Marcos Vergeiro/Secom
Análise aponta risco econômico com mudança na Moratória da Soja
Um estudo técnico apresentado ao Supremo Tribunal Federal (STF) acendeu um alerta sobre os riscos econômicos do enfraquecimento da Moratória da Soja. Segundo a análise, a entrada em vigor de uma lei de Mato Grosso que fragiliza o compromisso de “desmatamento zero” pode gerar perdas bilionárias, queda do PIB, redução de salários e perda de mercados internacionais, com impacto direto sobre o Estado.
Os dados foram levados ao STF pelo Instituto Centro de Vida (ICV) e pelo Observatório Socioambiental de Mato Grosso (Observa/MT), que atuam como “Amici Curiae” em ação que questiona a constitucionalidade do artigo 2º da Lei estadual nº 12.709/2024. As entidades defendem a manutenção da suspensão da norma, que experiu em 1º de janeiro.

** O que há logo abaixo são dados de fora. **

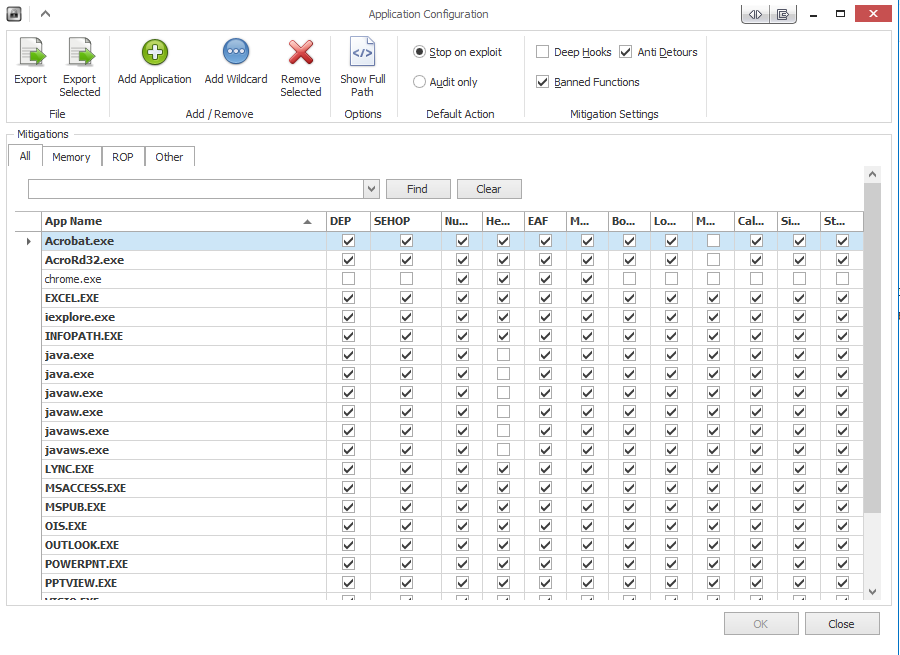Enable the Deep Hooks checkbox

pyautogui.click(x=543, y=52)
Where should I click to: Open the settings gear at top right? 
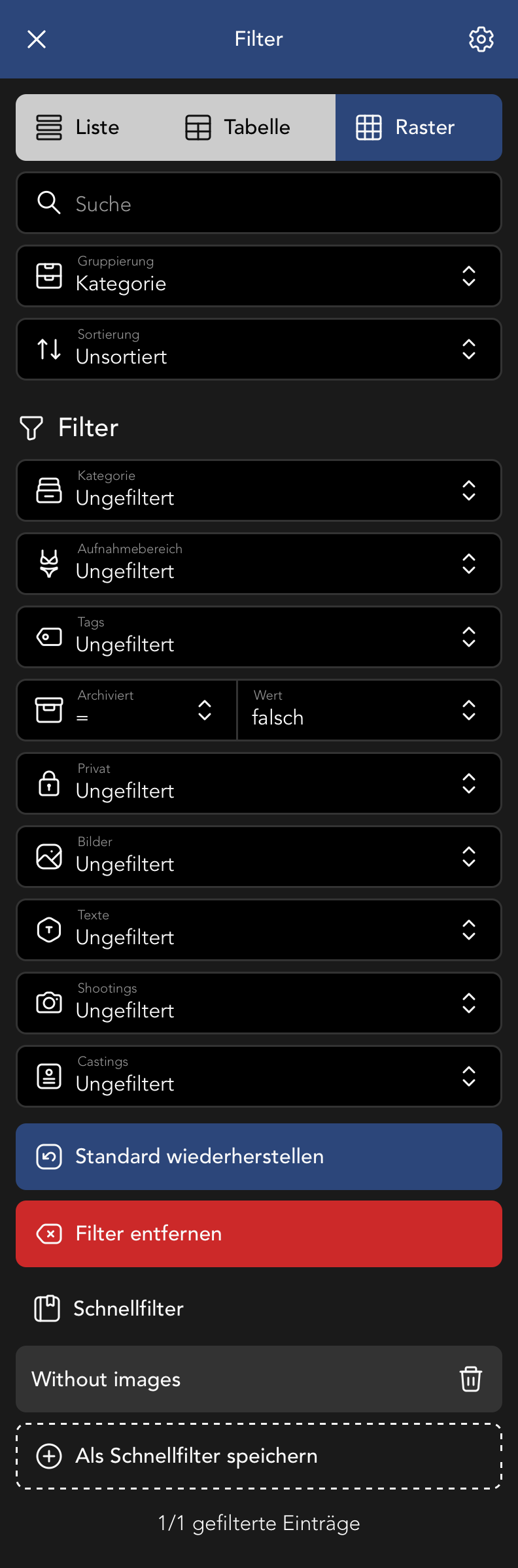pyautogui.click(x=480, y=39)
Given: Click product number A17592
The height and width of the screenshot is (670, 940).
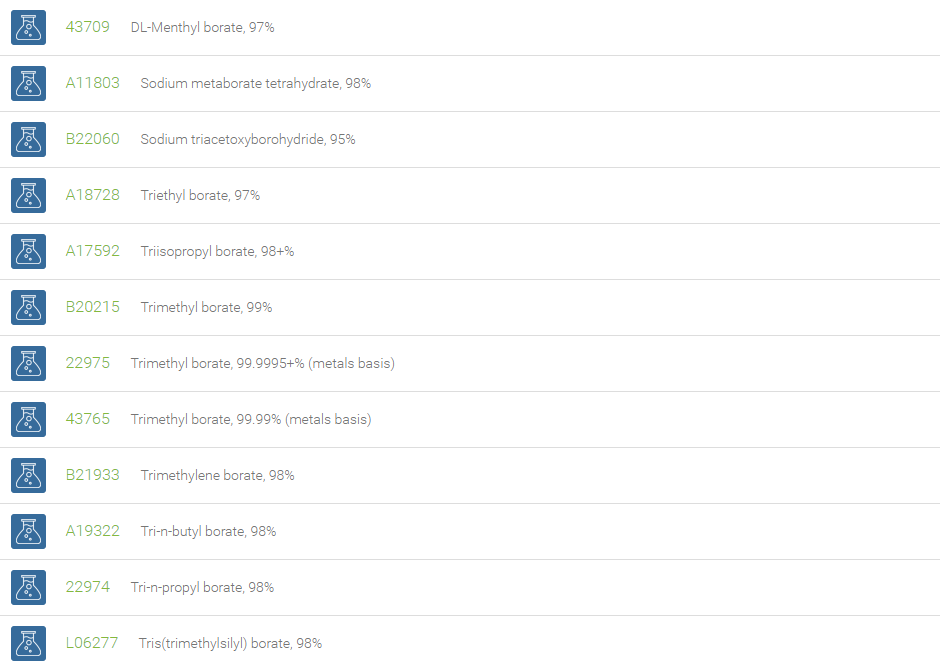Looking at the screenshot, I should [92, 251].
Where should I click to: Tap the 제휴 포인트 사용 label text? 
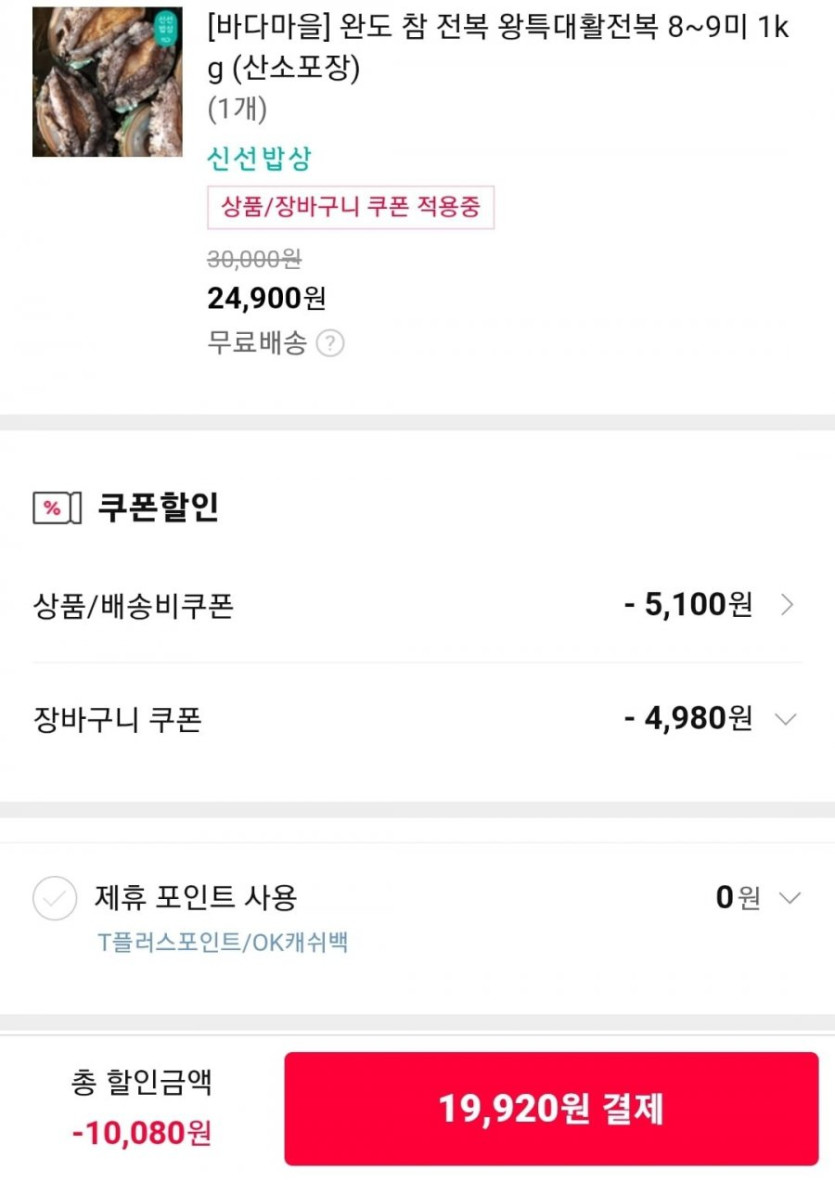[196, 897]
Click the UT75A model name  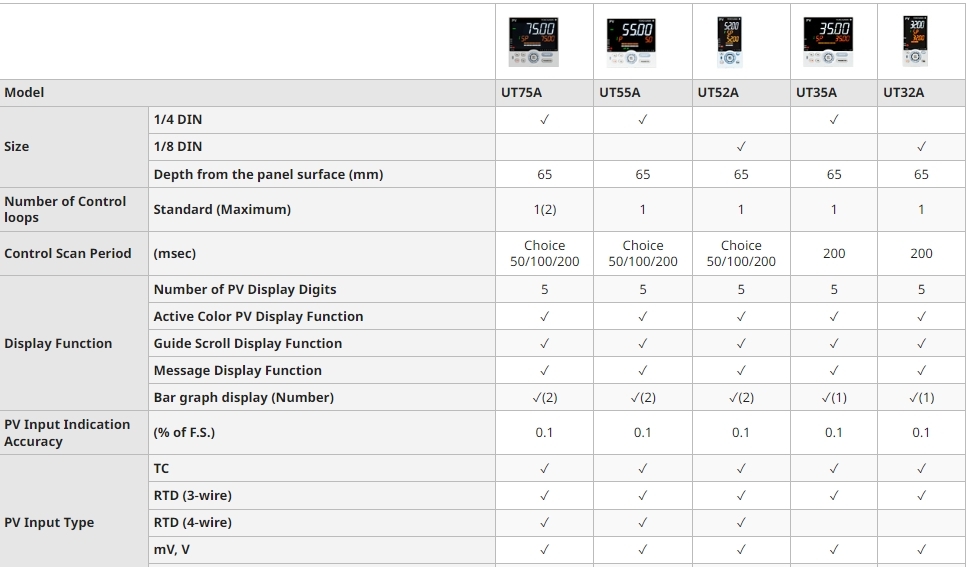(521, 93)
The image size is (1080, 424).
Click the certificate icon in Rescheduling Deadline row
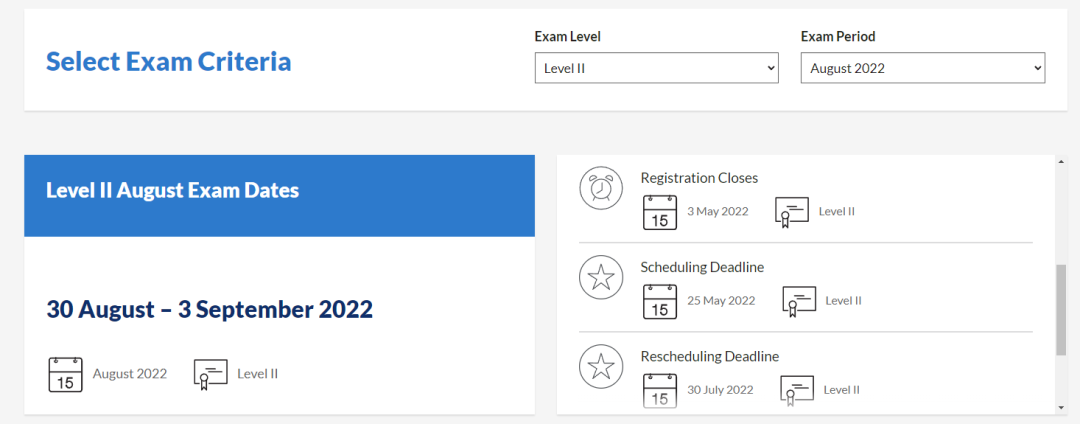pos(796,390)
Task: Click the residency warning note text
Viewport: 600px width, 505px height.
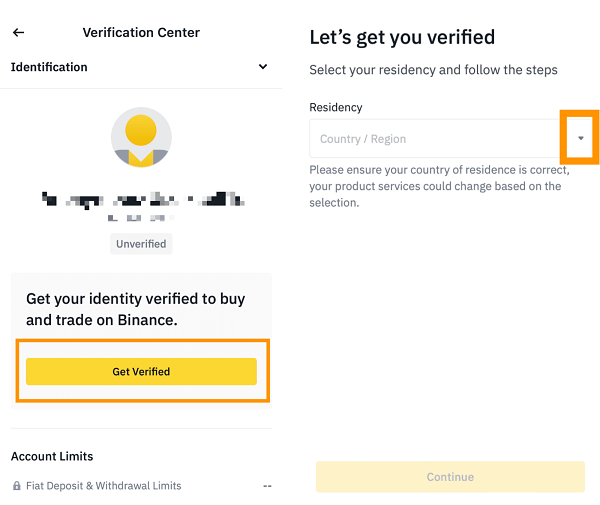Action: click(439, 186)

O estudo foi elaborado pelo Instituto para Governança Territorial e Políticas Públicas (IGPP), sob coordenação de professor da ESALQ/USP, e analisa os efeitos econômicos do possível fim da Moratória da Soja até 2035. O trabalho conclui que a perda de credibilidade ambiental do Brasil não seria compensada por ganhos de produção.
Segundo a pesquisa, apenas a expectativa de enfraquecimento das regras ambientais já seria suficiente para elevar exigências de certificação nos principais mercados compradores, especialmente na União Europeia. Isso resultaria em aumento estimado de 5% a 6% nos custos operacionais da soja e de seus derivados.
O estudo aponta que, sem a Moratória, produtores teriam de assumir individualmente custos hoje diluídos de forma coletiva, como rastreabilidade e garantias ambientais. Na prática, a Moratória funciona como um ativo reputacional do agronegócio brasileiro, reconhecido internacionalmente.
Em um dos cenários analisados, a soja brasileira perderia espaço em mercados que pagam mais por critérios socioambientais e passaria a ser direcionada principalmente à Ásia. O problema é que esses mercados oferecem preços mais baixos, além de custos logísticos maiores, o que representa perda real de valor, e não simples redirecionamento comercial.
Impacto maior em Mato Grosso
Os efeitos seriam ainda mais severos em Mato Grosso, principal produtor de soja do país. O estudo projeta uma possível retração de até 0,24% do PIB estadual, além de redução da massa salarial, do consumo das famílias e impacto mais intenso sobre trabalhadores de qualificação intermediária.
“Os impactos macroeconômicos projetados reforçam o caráter sistêmico do risco. Em todos os cenários, verifica-se redução do Produto Interno Bruto real nacional, estimada entre 0,01% e 0,02% até 2035, o que, embora possa parecer marginal em termos percentuais, revela-se significativo quando associado a um único vetor normativo. No plano regional, os efeitos são ainda mais expressivos, especialmente no Estado de Mato Grosso, cuja estrutura produtiva apresenta elevada dependência do complexo soja. A retração projetada do PIB regional, que pode alcançar até 0,24%, evidencia que os custos econômicos da perda reputacional se concentram justamente nas regiões mais expostas à dinâmica do comércio internacional”, diz trecho da manifestação apresentada pelas entidades.
Mesmo com eventual substituição por culturas como milho, algodão ou cana-de-açúcar, a análise conclui que a renda perdida não seria totalmente recomposta.
Com base nesses dados, as entidades pedem ao STF que mantenha a suspensão da lei por prazo adicional, permitindo negociação institucional e evitando um efeito em cadeia que poderia comprometer a posição do Brasil no comércio internacional de commodities agrícolas.
Para o ICV e o Observa/MT, a suspensão não é apenas uma medida cautelar ambiental, mas uma decisão estratégica para evitar danos econômicos previsíveis, quantificáveis e de difícil reversão, sobretudo para Mato Grosso.
A decisão final sobre o tema ainda será analisada pelo Supremo.